Vivir cada día como si fuera el último, qué tontería es esa. Si yo supiera que este día iba a ser el último, lo viviría triste y aterrado. ¿Qué otra cosa podría hacer? ¡Qué miedo me daría! No tendría ganas de bailar con Palomita en brazos, ni de desayunar una cerveza con churros con Urmeneta y con Andrés, con Blas, con Teo, con Luis y con Emma y con Mikel y con ese de ahí que no sé cómo se llama. Si supiera que este día fuera el último juro que no andaría por ahí mirando el cielo e inventándole formas a las nubes, ni sonriendo a los vendedores de collares de plástico, ni yendo a comerme unos huevos fritos con magras con tomate en el Almuerzo de los Milagros que por cierto ya no son tantos desde que se muriera Marcelo. Si supiera que este es el último día de mi vida ni mucho menos andaría despreocupadamente por la calle con Tom, ni me iría a los toros con Elena y con Extebe, ni pensaría en el encierro del día siguiente porque no habría día siguiente, claro, así que no haría otra cosa que lamentar todo lo que estaría perdiendo, que sería tanto. Después de darle muchas vueltas, parece claro que el que no tiene miedo es que no tiene nada que perder.

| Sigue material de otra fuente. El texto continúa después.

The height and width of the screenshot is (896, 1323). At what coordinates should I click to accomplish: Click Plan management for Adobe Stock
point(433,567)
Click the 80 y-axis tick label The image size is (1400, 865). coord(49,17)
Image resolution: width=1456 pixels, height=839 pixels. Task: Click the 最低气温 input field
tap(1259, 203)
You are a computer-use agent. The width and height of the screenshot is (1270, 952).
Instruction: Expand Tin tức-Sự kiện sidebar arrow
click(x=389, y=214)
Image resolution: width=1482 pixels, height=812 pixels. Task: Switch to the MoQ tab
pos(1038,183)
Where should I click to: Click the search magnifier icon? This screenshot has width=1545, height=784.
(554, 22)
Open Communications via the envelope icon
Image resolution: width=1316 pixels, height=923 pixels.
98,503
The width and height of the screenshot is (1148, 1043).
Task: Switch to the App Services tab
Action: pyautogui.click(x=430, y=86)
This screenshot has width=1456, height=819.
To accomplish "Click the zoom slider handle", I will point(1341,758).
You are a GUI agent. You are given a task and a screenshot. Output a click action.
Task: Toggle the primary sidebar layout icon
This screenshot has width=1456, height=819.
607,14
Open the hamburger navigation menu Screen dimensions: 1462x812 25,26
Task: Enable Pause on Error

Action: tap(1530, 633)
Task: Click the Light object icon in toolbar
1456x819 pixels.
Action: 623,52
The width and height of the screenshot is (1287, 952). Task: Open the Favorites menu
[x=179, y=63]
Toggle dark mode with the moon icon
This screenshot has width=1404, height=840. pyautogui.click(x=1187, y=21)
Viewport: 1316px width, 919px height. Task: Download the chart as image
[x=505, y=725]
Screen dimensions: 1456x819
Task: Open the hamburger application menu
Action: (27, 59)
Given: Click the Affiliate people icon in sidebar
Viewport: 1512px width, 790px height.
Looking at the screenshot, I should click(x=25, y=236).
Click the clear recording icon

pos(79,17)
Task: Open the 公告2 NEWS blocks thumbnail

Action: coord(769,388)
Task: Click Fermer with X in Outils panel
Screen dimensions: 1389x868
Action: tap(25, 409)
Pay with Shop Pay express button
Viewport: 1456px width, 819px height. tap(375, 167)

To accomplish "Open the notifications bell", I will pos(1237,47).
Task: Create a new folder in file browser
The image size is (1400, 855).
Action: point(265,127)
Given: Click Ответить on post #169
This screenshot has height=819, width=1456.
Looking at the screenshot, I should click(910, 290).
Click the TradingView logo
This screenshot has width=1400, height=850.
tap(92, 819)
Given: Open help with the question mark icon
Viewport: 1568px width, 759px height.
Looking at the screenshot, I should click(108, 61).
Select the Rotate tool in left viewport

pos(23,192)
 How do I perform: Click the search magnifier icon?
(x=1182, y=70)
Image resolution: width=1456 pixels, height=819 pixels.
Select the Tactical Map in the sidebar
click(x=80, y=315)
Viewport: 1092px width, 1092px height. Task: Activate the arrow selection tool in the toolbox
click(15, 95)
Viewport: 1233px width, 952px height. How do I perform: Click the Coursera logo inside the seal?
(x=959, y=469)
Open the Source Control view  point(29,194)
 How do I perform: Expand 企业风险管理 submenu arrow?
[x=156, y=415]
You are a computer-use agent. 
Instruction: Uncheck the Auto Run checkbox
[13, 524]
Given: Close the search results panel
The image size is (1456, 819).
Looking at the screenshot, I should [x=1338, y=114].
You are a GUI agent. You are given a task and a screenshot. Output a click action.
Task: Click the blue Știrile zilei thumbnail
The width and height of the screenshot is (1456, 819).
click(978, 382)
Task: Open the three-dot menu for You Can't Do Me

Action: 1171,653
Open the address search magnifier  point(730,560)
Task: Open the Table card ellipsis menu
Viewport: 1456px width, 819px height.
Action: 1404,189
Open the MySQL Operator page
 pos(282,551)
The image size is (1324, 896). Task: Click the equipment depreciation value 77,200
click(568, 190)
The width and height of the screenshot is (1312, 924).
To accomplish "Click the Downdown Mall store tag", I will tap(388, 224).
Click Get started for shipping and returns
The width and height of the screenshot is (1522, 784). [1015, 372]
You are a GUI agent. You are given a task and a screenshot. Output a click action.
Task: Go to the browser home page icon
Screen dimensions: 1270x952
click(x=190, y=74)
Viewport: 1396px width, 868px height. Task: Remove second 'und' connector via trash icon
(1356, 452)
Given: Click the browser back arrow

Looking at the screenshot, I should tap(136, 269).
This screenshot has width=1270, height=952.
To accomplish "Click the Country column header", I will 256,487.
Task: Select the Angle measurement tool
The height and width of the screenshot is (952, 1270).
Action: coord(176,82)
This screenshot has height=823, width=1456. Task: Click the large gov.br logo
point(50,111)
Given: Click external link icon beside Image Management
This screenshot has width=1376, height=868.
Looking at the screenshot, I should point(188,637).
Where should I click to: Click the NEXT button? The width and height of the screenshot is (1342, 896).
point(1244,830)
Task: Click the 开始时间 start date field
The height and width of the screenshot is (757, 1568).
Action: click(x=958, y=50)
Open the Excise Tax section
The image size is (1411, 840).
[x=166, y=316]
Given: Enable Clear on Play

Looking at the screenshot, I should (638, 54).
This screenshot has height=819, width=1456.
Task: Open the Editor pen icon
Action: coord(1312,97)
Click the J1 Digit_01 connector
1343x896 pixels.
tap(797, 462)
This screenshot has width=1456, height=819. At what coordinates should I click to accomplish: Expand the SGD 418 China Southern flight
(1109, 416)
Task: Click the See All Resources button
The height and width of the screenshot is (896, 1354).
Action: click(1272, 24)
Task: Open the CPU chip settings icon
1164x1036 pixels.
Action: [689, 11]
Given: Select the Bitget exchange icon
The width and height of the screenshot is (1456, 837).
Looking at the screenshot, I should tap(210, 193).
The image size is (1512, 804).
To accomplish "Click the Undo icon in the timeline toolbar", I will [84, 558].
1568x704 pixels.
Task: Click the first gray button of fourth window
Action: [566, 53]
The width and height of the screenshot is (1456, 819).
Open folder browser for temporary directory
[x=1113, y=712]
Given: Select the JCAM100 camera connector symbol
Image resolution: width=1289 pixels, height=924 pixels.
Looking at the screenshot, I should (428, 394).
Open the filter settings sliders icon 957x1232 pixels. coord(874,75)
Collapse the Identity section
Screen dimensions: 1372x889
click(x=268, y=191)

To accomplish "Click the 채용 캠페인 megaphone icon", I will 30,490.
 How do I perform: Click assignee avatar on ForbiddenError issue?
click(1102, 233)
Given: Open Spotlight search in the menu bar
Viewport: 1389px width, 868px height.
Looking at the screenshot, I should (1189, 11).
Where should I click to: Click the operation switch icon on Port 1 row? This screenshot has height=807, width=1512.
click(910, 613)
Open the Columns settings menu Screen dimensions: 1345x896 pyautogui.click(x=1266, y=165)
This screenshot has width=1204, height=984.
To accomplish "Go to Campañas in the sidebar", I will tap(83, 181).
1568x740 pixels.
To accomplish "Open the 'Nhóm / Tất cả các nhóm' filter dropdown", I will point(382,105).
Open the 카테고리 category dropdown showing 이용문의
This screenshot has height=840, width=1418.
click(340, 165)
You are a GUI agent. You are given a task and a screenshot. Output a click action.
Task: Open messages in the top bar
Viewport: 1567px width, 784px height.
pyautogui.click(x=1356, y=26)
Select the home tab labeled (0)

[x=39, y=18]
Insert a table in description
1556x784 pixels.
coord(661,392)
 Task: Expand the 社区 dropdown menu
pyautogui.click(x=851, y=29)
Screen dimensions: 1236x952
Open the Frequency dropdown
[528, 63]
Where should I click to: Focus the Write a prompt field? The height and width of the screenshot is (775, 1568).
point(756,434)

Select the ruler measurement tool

Vivir cada día como si fuera el último digo que supone una majadería. Mucho mejor sería vivirlo como si fuera el primero y ver las astas de la manada de los de José Escolar abriéndose paso en el callejón como un rompehielos, como una bandera de muertes, pezuñas pisando junto a las nucas y al fin los toros encerrados en los corrales como la victoria sobre la desdicha y sobre el miedo. Y entonces despertar del coma del resto del año con la pistola de la rutina en las sienes del invierno y salir a la mañana de Pamplona como si todo –el abrazo de tu mujer, el beso de sus hijos, el sonido de las risas de los amigos, las albóndigas con patatas y el trago de vino con gaseosa–, se probara por primera vez. Qué maravilla, venir al mundo con cuarenta y cinco años, tres hijos, una mujer y todos estos amigos. ¿A qué vivir la vida como si cada día fuera el último pudiendo vivirla como si fuera el primero? Volveremos a nacer, ocho días de julio.